De repente, una ráfaga de luces naranjas y moradas salió disparada hacia todas las casas del vecindario. En cada puerta, comenzaron a aparecer montones de dulces, más dulces de los que jamás había visto. Las luces de las casas se encendieron y los niños empezaron a salir corriendo, gritando emocionados.
—¡Lo logramos! —exclamé, mirando a Tristán con una gran sonrisa.
—Sí, lo hicimos —dijo él, con una sonrisa de satisfacción—. Y ahora, Emma, es hora de que disfrutes de la mejor noche de Halloween de tu vida.
Y así fue. Tristán y yo recorrimos el vecindario, asegurándonos de que cada niño tuviera su bolsa llena de dulces. Y aunque había sido una noche extraña, resultó ser la más divertida de todas.
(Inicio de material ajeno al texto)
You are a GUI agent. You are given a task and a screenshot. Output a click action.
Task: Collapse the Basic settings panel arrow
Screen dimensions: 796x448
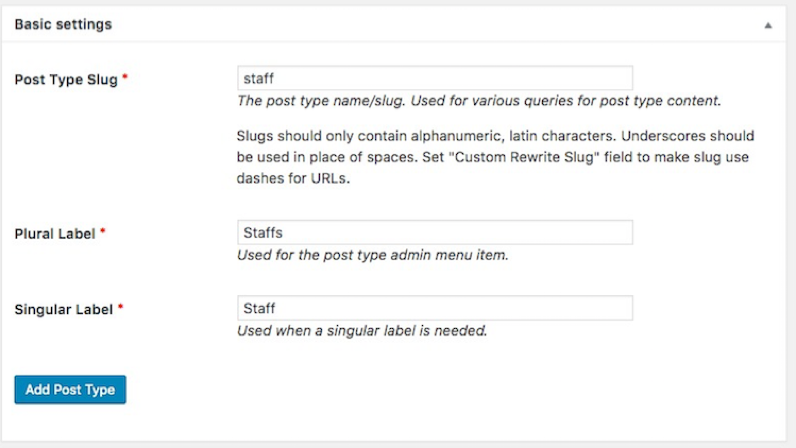(x=768, y=25)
Al final, cuando ya estaba en casa, Tristán me guiñó un ojo y desapareció en una nube de polvo brillante.
—¡Feliz Halloween, Emma! —dijo mamá mientras cerraba la puerta.
Y así, con una bolsa llena de dulces y un nuevo amigo duende, me di cuenta de que a veces, hasta las travesuras más grandes pueden llevar a algo bueno… siempre y cuando tengas un poquito de magia en el corazón.